Given G, a directed graph, is there a path (not necessarily a simple path) that goes through all the vertices in G?

I first need to examine what happens in an acyclic graph and in a strongly-connected graph, and then to find a solution for a general graph, using the graph of the strongly connected components.

So far I have figured out that for a strongly connected graph there is always a path. For an acyclic graph, if there is more than one source a path will never exist. Also, if there is a vertex for which D out is greater than 1, a path will never exist.

The problem is, I'm not sure that last one is right, and if it's wrong, my algorithm is wrong.

Was it helpful?

Solution

The last assumption is not true, for example have a look at the graph G = (V,E), where E = {(v_i,v_j) | i < j } The graph is obviously a DAG. so finding the maximal strongly connected component won't change the graph. Also - the graph has a hamiltonian path, however d_out(v_1) > 1 [assuming |V| > 3].

However - you are on the right track.

Algorithm in high level pseudo code:

  1. find Maximal Strongly Connected Components in the graph - the resulting graph is a DAG.
  2. Use topological sort on the resulting graph1.
  3. Check if the ordered sorting creates a hamiltonian path
  4. if it is - return true, else return false

Claim:

A path with all vertices exists if and only if the DAG representing the MSCC of the graph has hamiltonian path

Proof of claim:
<-
if there is a hamiltonian path - then such a path is trivial, for each MSCC - the path goes through all vertices, and then to the out edge that is representing the our edge that was chosen in the hamiltonian path in the MSCC graph.
->
If such a path exists, let it be v0->v1->...vm.
Let's denote V_i the maximal strongly connected component in which v_i lays.
Now, for the path in the original graph v0->v1->...->vm, there is also a path in the MSCC graph2: V_0->V_1->...->V_m.
Note that if V_i appears twice [or more] in the above path - the two occurances are adjacent to each other, otherwise the MSCC found is not maximal because if V_i->V_k->...->V_i is feasible path - then V_i and V_k are not maximal, since you can unite them into one bigger SCC.
Now, for each V_i collapse all occurances of it into one, and you get yourself a path - where each V_i appears at most once [we just showed why], and exactly one [since every v_i was on the original path and we did not remove MSCC's completely - just collapsed them].
Thus - the generated path is a hamiltonian path in the MSCC graph.
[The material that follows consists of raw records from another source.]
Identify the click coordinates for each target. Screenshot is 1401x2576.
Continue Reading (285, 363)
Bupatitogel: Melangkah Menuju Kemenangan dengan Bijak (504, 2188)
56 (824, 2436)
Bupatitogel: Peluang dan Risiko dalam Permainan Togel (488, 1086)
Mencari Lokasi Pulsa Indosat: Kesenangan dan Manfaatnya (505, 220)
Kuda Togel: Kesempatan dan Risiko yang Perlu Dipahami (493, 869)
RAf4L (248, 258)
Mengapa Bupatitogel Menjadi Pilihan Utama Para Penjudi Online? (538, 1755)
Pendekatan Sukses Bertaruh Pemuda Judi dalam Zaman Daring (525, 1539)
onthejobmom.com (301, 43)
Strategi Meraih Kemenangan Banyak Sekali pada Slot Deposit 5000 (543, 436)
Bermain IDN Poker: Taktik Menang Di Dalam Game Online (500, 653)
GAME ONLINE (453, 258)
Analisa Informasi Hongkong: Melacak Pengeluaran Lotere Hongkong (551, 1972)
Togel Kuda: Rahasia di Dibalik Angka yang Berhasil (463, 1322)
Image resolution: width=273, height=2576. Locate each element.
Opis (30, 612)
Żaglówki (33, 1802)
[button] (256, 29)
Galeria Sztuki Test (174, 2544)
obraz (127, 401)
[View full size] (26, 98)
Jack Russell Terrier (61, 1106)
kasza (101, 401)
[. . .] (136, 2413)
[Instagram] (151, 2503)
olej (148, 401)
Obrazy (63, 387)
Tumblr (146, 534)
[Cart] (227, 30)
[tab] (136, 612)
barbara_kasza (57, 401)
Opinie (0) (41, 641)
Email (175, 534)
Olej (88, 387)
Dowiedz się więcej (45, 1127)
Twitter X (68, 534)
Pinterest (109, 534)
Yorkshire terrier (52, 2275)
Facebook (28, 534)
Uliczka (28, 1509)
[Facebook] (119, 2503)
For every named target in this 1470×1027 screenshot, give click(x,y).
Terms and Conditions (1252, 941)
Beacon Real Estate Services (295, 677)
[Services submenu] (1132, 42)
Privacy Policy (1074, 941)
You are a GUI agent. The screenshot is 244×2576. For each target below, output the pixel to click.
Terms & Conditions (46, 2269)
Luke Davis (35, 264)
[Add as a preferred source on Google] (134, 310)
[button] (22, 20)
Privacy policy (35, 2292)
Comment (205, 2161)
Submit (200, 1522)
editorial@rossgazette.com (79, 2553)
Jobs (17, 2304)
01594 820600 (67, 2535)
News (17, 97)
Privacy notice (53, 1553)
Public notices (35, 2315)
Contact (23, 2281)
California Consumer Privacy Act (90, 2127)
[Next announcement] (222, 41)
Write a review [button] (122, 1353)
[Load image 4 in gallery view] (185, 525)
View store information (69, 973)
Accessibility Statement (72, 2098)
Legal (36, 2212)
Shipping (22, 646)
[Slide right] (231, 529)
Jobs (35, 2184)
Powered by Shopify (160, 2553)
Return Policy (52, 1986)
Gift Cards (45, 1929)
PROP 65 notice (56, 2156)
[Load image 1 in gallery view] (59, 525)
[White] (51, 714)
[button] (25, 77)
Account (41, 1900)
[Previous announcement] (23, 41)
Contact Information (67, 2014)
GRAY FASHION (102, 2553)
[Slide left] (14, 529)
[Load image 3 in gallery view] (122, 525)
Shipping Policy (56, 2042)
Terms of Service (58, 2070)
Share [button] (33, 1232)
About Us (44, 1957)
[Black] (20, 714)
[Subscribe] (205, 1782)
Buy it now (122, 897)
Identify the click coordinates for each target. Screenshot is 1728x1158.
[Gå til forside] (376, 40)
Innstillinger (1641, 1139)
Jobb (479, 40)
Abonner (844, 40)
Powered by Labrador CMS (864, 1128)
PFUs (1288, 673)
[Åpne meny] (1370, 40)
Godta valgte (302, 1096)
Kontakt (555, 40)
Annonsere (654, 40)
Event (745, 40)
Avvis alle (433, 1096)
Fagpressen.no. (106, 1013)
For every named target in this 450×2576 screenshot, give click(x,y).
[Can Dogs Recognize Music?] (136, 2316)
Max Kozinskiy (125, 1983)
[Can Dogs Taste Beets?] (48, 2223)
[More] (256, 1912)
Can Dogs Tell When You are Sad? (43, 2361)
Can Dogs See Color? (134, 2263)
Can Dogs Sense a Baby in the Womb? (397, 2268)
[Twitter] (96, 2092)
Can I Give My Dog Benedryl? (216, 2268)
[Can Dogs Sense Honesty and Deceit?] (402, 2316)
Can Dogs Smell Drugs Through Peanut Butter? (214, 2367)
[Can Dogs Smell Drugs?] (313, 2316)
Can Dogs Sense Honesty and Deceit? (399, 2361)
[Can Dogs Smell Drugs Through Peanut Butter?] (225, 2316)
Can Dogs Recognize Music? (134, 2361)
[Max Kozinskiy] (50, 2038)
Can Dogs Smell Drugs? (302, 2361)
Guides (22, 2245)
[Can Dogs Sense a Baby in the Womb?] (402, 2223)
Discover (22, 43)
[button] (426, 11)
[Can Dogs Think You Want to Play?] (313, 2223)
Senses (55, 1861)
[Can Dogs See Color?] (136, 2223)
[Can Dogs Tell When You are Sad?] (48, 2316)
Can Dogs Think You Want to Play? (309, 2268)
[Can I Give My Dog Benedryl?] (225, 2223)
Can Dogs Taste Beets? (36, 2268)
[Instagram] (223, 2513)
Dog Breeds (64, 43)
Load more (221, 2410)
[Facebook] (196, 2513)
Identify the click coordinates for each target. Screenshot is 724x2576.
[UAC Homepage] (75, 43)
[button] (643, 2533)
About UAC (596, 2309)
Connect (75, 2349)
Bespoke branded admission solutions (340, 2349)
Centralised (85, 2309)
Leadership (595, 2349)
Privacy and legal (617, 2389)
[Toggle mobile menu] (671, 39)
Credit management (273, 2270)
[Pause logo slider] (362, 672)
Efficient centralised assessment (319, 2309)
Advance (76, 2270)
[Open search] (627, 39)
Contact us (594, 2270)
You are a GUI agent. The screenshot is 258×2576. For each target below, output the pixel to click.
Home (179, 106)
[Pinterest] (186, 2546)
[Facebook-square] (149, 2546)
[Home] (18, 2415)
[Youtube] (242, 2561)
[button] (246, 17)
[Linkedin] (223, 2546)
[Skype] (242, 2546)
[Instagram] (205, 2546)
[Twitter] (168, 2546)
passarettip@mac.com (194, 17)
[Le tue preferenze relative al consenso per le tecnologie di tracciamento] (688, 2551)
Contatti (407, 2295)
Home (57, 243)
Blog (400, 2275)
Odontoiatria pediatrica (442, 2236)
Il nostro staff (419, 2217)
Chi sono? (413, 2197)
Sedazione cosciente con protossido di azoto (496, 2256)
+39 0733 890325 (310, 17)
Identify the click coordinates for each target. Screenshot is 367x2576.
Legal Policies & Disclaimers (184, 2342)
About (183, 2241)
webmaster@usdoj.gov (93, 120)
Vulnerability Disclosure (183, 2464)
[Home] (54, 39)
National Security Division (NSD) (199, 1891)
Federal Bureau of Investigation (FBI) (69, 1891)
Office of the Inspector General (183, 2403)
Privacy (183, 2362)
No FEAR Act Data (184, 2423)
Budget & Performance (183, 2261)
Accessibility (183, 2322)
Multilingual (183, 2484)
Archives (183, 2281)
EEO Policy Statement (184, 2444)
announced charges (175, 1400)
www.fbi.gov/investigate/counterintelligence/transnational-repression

Proof of correctness of the suggested algrotithm:
Since we showed hamiltonian path in MSCC graph exists if and only if there exists a requested path in the original graph - then:
->
The algorithm returned true -> The algorithm found a Hamiltonian path in the DAG -> There is a Hamiltonian Path in the Dag [foot-note 1] -> There is a path as requested in the original graph.
<-
The algorithm returned false -> The algorithm did not find a Hamiltonian pat in the DAG -> There is no hamiltonian path in the DAG [foot-note 1] -> There is no path as requested in the original path.

Q.E.D.


1: in a DAG, there is a unique topological sort if there exists a hamiltonian path, and if there is a hamiltonian path - it is the order of the vertices in the topological sort. Thus, in a DAG - finding a hamiltonian path is easy.
2: Actually, it is a bit modification, V_i->V_i is not really an edge on the MSCC, graph but for now let's denote it as one.